↓↓↓

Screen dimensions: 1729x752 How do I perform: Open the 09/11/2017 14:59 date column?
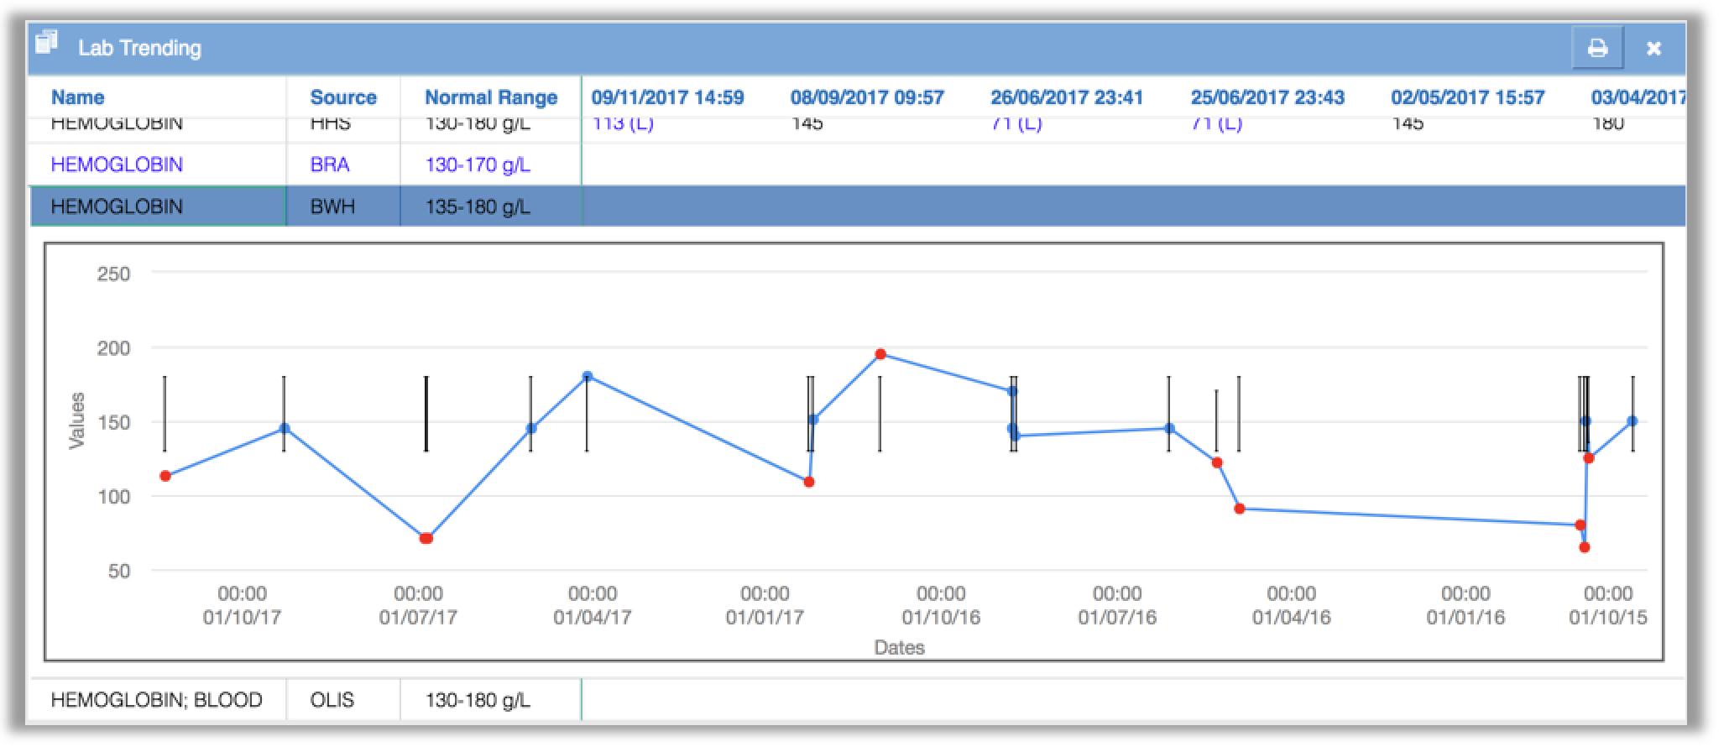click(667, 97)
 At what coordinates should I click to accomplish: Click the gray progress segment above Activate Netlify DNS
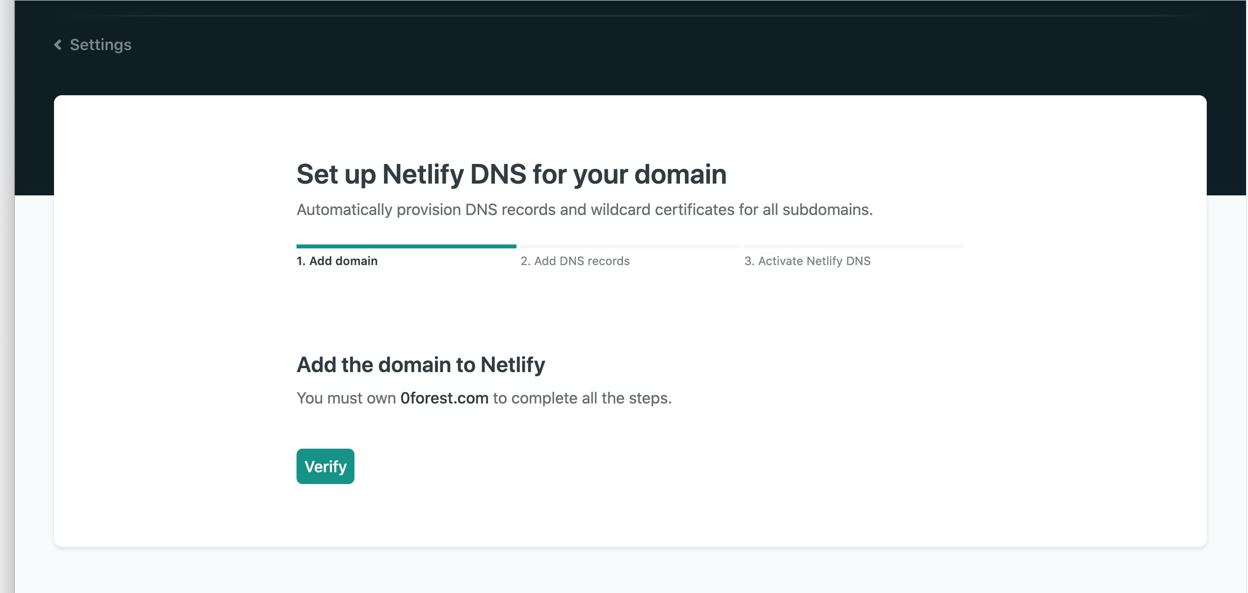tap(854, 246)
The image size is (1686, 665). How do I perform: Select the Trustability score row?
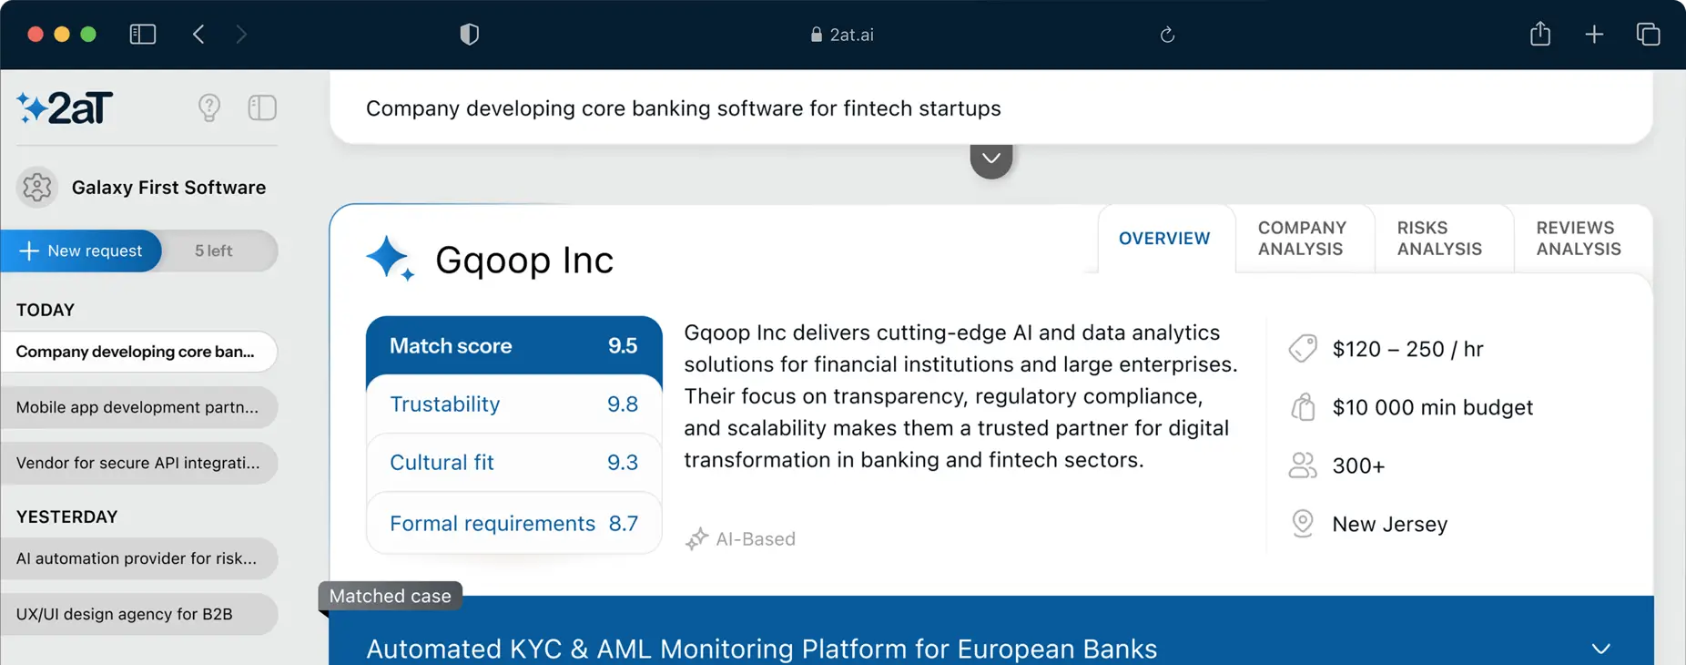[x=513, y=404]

↑↑↑

> [SHORT EXERCISE] Copy out all of the material above, requests included, and scale every coordinate in the answers by 1.7, rounding to whole numbers with halves rounded up. Leave the numbers in the requests unchanged, and omit the pictures.

> [SOLUTION FOR THIS PROBLEM]
Screen dimensions: 1729x752 How do I perform: Open the 09/11/2017 14:59 date column?
click(1134, 165)
 At what coordinates should I click to accomplish: Click the gray progress segment above Activate Netlify DNS
tap(1452, 418)
The image size is (1686, 665). How do I perform: Select the Trustability score row?
[x=872, y=687]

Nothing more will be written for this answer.